Accounting and Taxes Part 2: Depreciation

Accounting and Taxes Part 2: Depreciation

April 2, 2021 from the professional blog of PURE Property Management


Accounting and Taxes Part 2: Depreciation 

Write-offs from depreciation can impact real estate investors’ taxes in significant ways, saving them hundreds to thousands of dollars per year.

Real estate depreciation is defined as an income tax deduction that allows a taxpayer to recover the cost (or other basis) of a real estate investment. The depreciation is realized as a type of deduction that reduces the investor’s taxable income.

Unlike rental expenses—which include items like repair and maintenance expenses, travel expenses related to property management, home office expenses, property taxes, mortgage insurance, property insurance, and professional services—that can be deducted from rental income earned the year the money was spent, depreciation deducts the cost of buying and improving a rental property over the useful life of the property.

While depreciation sounds like a sure bet for reducing real estate investors’ taxes, it is important to note that the IRS has incredibly detailed and complex rules about how depreciation can be used as a tax deduction.

Investors should understand which rental properties the IRS considers depreciable.

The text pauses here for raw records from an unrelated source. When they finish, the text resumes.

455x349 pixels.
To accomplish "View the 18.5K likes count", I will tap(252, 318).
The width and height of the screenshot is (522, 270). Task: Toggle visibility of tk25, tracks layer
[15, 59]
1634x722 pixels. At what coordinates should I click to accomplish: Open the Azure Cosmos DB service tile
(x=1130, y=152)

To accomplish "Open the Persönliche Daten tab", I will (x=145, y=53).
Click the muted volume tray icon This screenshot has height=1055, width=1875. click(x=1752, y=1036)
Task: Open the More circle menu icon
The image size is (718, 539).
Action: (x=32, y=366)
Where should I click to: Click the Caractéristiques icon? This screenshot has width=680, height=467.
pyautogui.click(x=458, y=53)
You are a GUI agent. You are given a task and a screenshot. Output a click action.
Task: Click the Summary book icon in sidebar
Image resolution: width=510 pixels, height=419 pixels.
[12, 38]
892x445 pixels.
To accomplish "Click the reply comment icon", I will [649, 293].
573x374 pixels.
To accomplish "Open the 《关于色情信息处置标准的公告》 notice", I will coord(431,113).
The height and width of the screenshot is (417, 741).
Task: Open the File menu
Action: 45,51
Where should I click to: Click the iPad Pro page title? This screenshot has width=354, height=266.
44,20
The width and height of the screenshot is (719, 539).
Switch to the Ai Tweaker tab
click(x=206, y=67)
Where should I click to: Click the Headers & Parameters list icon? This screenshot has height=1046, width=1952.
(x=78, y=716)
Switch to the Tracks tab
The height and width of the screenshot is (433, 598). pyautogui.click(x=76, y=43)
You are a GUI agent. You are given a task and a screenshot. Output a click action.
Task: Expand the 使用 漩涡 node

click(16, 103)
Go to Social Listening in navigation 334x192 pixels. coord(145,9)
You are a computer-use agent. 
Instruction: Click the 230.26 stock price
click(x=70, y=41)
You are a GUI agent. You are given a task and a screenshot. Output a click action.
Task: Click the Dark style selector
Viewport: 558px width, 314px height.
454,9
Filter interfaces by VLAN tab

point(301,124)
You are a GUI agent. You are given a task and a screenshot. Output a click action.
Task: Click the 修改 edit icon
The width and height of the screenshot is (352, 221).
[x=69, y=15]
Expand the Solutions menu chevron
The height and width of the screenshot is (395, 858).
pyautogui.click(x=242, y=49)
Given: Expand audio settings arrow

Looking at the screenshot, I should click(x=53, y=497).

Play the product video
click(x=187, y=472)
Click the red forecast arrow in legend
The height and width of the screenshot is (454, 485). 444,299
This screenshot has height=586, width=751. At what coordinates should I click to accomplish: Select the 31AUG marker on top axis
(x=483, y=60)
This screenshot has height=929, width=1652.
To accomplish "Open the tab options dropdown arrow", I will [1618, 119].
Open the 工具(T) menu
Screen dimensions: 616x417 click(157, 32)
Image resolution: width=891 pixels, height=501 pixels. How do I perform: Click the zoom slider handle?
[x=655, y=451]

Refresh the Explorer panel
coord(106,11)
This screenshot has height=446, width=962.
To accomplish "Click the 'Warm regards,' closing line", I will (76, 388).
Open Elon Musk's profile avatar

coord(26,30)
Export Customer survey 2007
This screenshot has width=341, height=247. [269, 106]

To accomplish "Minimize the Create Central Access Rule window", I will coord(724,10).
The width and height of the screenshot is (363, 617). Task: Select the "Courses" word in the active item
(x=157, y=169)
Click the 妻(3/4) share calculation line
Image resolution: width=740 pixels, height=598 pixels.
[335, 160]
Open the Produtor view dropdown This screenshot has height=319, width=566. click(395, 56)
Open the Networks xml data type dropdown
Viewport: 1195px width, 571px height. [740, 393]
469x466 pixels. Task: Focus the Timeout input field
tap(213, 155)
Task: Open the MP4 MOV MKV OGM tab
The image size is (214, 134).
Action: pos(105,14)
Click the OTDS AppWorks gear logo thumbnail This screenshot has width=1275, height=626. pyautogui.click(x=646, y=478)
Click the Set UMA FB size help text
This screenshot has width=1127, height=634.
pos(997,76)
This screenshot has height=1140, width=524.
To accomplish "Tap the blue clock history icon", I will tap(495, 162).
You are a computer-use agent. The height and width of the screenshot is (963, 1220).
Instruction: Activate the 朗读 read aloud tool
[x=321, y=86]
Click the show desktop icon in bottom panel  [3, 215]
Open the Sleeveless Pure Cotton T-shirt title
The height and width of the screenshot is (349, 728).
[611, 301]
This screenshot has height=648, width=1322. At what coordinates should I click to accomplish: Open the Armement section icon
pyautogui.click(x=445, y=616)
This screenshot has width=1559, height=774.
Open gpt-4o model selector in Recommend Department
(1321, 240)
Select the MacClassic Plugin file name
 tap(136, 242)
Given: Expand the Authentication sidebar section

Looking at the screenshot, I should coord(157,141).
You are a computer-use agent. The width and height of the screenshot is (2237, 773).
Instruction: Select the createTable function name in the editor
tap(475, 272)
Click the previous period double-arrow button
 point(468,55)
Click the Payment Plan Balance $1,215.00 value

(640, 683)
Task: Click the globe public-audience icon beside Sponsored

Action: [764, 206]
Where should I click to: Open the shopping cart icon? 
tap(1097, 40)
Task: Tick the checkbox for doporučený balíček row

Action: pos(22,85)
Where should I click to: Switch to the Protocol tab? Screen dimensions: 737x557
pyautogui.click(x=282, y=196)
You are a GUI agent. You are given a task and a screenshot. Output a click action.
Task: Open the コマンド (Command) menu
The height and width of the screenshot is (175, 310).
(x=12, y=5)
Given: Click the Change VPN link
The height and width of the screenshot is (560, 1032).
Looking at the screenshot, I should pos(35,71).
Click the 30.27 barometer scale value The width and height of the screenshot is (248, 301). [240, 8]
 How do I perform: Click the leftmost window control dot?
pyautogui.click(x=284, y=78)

Property only falls under the depreciable umbrella if the investor owns it (even with debt), it is used in the investor’s business or to produce income, the property has a ‘useful life’ (meaning it deteriorates over time), and this useful life is expected to last more than a year.

In addition, to be eligible for depreciation, the property cannot be put into service and disposed of in the same year. Also, land is not depreciable, and owners cannot deduct for land costs such as clearing, planting, and landscaping.

Owners can deduct for depreciation up until the point when the entire cost or basis in their property has been deducted or until the asset is considered ‘retired from service’—if the property has been sold or exchanged, converted to personal use, abandoned, or destroyed. Also, deduction claims can be made on a property that is temporarily not in use, such as the period after one tenant leaves and before another tenant occupies the space—as long as at least one repair has been made in preparation for the new tenant.


The California Franchise Tax Board

Along with the federal tax protocol these is also the state and the Franchise Tax Board. If you own a rental property in the state of California and rent it to someone, you are required to report those rent revenues to the Franchise Tax Board.

If you are not residing in the state of California and you are receiving rental revenue from an investment property you are required to send 7.00% of the net rent revenue to the state on a quarterly basis and the quarterly basis is not a normal quarter.